Edward Gross in his book, "Miracles, Demons, and Spiritual Warfare," sees the 
deadliness of this trend in the Church.  He writes,

    The age of models has come.  A model takes the place of a law.  
    Models are human perceptions of truth, they are tentative and thus 
    subject to change as new data becomes available.  These models are 
    open and constantly tested.  No scientist dares claim any longer 
    that one model is the way to explain all known phenomena for fear 
    that some newly discovered data will prove that scientist to be a 
    precipitant old fool.  The world of science has progressed from 
    the old approach, Closed Systems to a new approach, Open Systems.  
    And there are all kinds of new models.  If the Bible is a Closed 
    System of truth, with no new revelation being given through 
    inspired Prophets or Apostles, then the model approach is an 
    erroneous and dangerous tool in hermeneutics.  There should be no 
    confusion in this area, the orthodox teaching of Christianity has 
    always affirmed that God's special saving revelation to mankind is 
    restricted to the teaching of Scriptures.  That is the issue.  If 
    the Bible is complete, then it represents a Closed System of 
    truth.  If it entails a fixed and absolute standard of truth, then 
    the teaching of Scripture must be ascertained and dogmatically 
    asserted.  If God is still granting new revelation, then the truth 
    of God is still being progressively revealed; and if this were the 
    case, our duty would to be to faithfully listen to today's 
    Prophets as they unraveled God's truth and new and clearer 
    representations than we find in Scripture.

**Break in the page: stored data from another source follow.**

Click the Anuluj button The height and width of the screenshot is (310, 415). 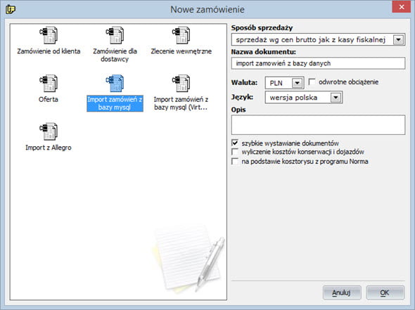click(342, 292)
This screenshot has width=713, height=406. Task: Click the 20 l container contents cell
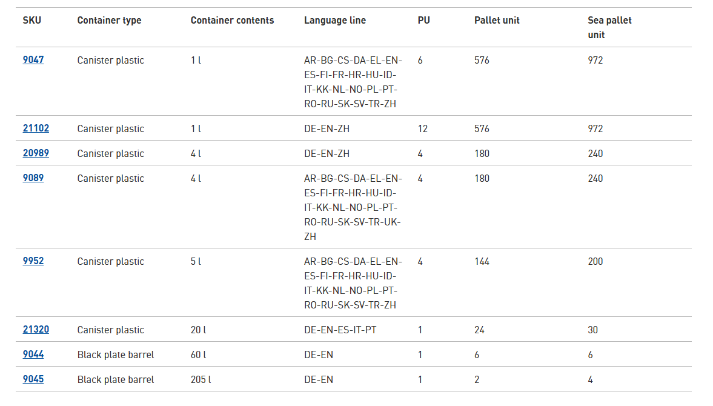[x=198, y=330]
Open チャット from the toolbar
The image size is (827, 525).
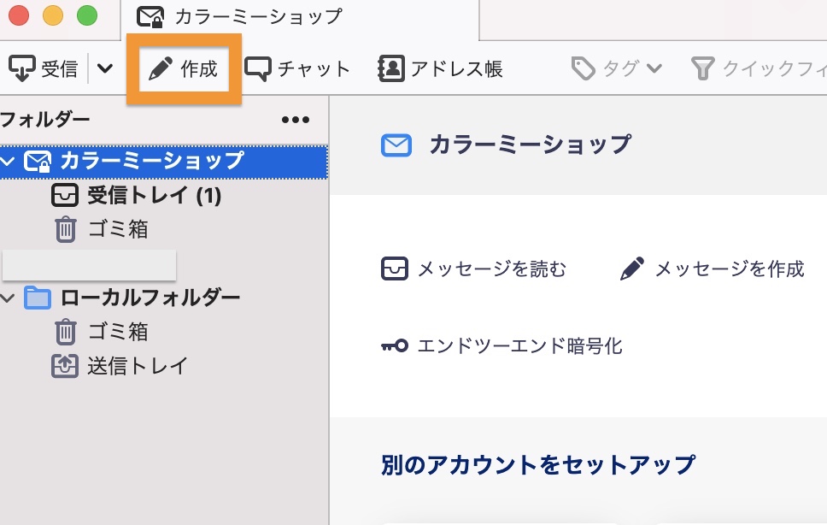point(297,69)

Well, he says, "I don't believe that."  "I don't believe that the Bible is an 
opened system, but a closed one."  Scripture is a closed system of truth, 
completely sufficient and not to be added to.  Revelation 22:18-19, the last 
chapter in the Bible says, "If you add to it, God will add to you the plagues 
that are written in it."  And yet we have all these supposed revelations.  
What are they?  Imagination?  Fabrication?  Demonization?  But not divine 
revelation.  Now in understanding this issue we need to face some questions.  

Question number one, "What does inspiration mean?  When we say that the Bible 
is inspired, what do we mean?  What are we talking about?"  Our word inspired 
comes from a Latin root that means to "breath in, to inspire."  
Unfortunately, that doesn't convey the true meaning of the Greek term used in 
Scripture.  Actually the concept of "breathing in" is not found in 2 Timothy 
3:16, where it says, "All Scripture is inspired by God."  It's not the word 
for breathing in.  That translation has unfortunately mislead some folks, and 
they have assumed that men wrote a lot of words and God breathed into them 
some kind of power; some kind of divine life--that's not it.  When it says, 
"All Scripture is inspired," the word "inspire" is theopneustos (GR.).  It is 
actually a word that said "God-breathed."  It is God breathing it out, not 
God breathing into it.  Literally the verse says, "All Scripture is God-
breathed."  It is the breath of God, not the words of men into which God 
puffed some divine life.  It is God's breath.  It is God speaking.  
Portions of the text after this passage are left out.